══ GIVEN TEXT

Re: Texas not totally backwards
Posted:
Mon Oct 28, 2013 7:12 pm
by Bauce
Regardless of ones opinion on abortion, I would imagine judges should be disturbed by the tactics being used by republican-controlled legislative bodies to get around Roe v Wade without explicitly saying abortion is illegal but making it impossible to get a legal abortion in a given state.
Re: Texas not totally backwards
Posted:
Tue Oct 29, 2013 7:49 am
by Professor
Without seeing the opinion, I can imagine the reasoning behind it. And, he's correct (the judge).
There is no law saying that a doctor must have admitting privileges at a hospital. In fact, for several specialties admitting privileges would be in no way beneficial. Think of a chiropractors.
Also, having admitting privileges at a hospital is a matter of contracting and contract law. Just as with any other contract as a general rule, the government cannot force one party to enter into a contract with another party. By saying that a doctor cannot perform their professional duties without contracting with a hospital would be improper.

════
══ PROVIDED MATERIAL

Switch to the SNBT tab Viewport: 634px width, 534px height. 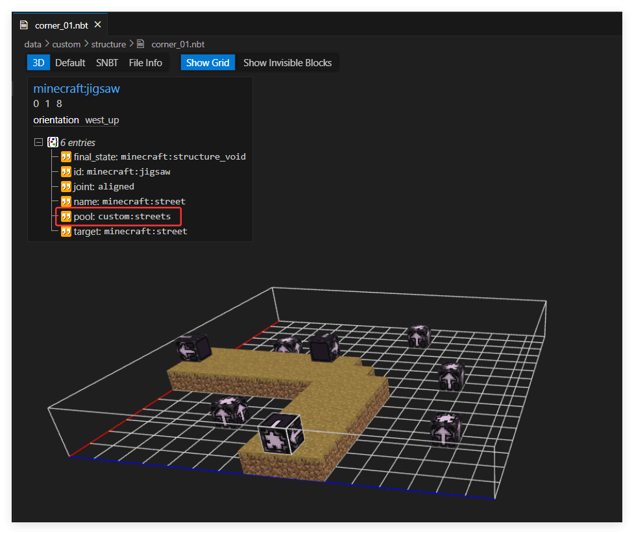click(x=107, y=63)
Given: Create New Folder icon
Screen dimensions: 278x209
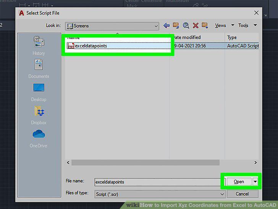Looking at the screenshot, I should pos(205,25).
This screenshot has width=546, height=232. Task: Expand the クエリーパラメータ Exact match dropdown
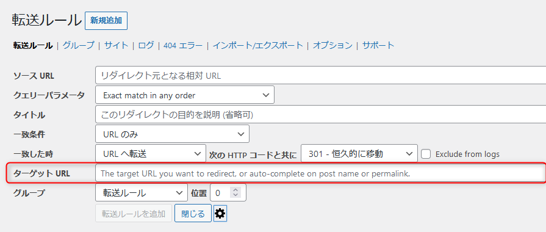tap(185, 95)
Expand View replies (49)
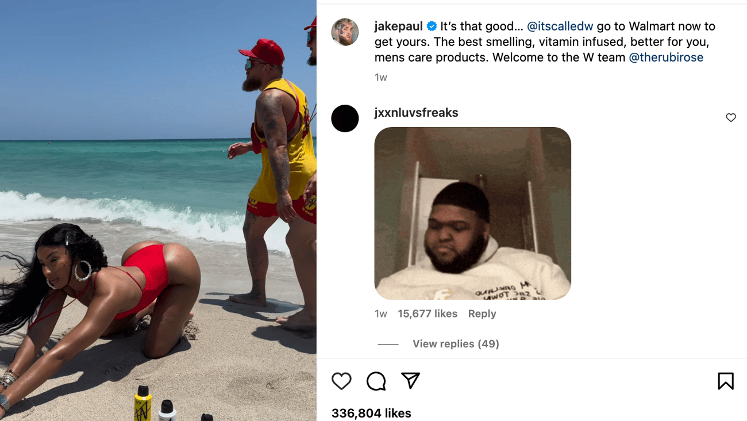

════

INSTRUCTIONS
1 > In the forum thread about Texas, what does the poster named Professor say having admitting privileges at a hospital is a matter of?
2 > Continue the forum thread about Texas from where it stops.

ANSWERS GIVEN
1 > Contracting and contract law.

2 >
Re: Texas not totally backwards
Posted:
Thu Jan 30, 2014 9:44 am
by Professor
Speaking of Texas and abortion . . . anyone keep up with that story about how a woman was brain dead, got put on life support, but had an advance directive saying that she shouldn't be kept alive (actually, she didn't have it in writing, but it doesn't matter under the law), but a TX law said that a hospital can't turn off the machines if she's pregnant?
Here was my take on it. In TX, an abortion is legal. By saying that you want to be taken off life support, even if pregnant, is simply another way of saying, "I don't want to be kept alive artificially, and I want to have an abortion" all at the same time. But, by not allowing life support to be removed, the state is denying her right to an abortion. They are forcing her to keep the baby to term, if possible.
I don't understand how the law is legal, in that sense.